Omar Shakir, Human Rights Watch’s Israel and Palestine director, criticised the Israeli order as “an assault on freedom of the press”.
“Rather than trying to silence reporting on its atrocities in Gaza, the Israeli government should stop committing them,” he added.
Israel has long had a rocky relationship with Al-Jazeera, accusing it of bias. Relations took a major downturn nearly two years ago when Al-Jazeera correspondent Shireen Abu Akleh was killed during an Israeli military raid in the occupied West Bank.
Those relations further deteriorated after the outbreak of Israel’s war against Hamas on October 7, when the militant group carried out a cross-border attack in southern Israel that killed 1200 people and took 250 others hostage. Since then, the Israeli military campaign in Gaza has killed more than 34,000 people, according to local health officials, who don’t break figures down into civilians and combatants.
Israeli media largely has avoided the plight of those in the Gaza Strip, instead focusing on the October 7 attack, the hostages and tales of Israeli military heroism.
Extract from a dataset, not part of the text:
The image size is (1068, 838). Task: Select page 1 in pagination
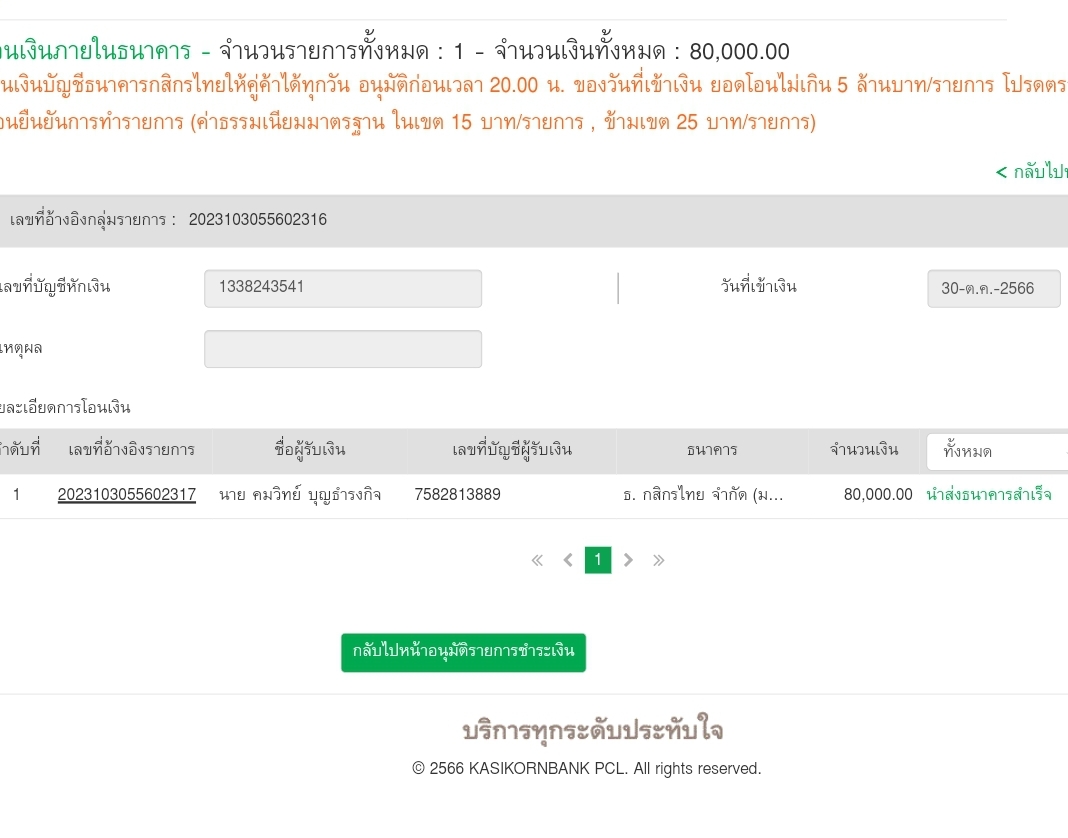click(597, 560)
Meanwhile in December, an Israeli strike killed an Al-Jazeera cameraman as he reported on the war in southern Gaza. The channel’s bureau chief in Gaza, Wael Dahdouh, was wounded in the same attack. Dahdouh, a correspondent well known to Palestinians during many wars, later evacuated Gaza but only after Israeli strikes killed his wife, three of his children and a grandson.
Al-Jazeera is one of the few international media outlets to remain in Gaza throughout the war, broadcasting bloody scenes of airstrikes and overcrowded hospitals and accusing Israel of massacres.
Criticism of the channel is not new, however. The US government singled out the broadcaster during America’s occupation of Iraq after its 2003 invasion toppled dictator Saddam Hussein and for airing videos of the late al-Qaeda chief Osama bin Laden.
Al-Jazeera has been closed or blocked by other Middle East governments.
In 2013, Egyptian authorities raided a luxury hotel used by Al-Jazeera as an operating base after the military takeover that followed mass protests against President Mohammed Morsi. Three Al-Jazeera staff members received 10-year prison sentences, but were released in 2015 after widespread international criticism.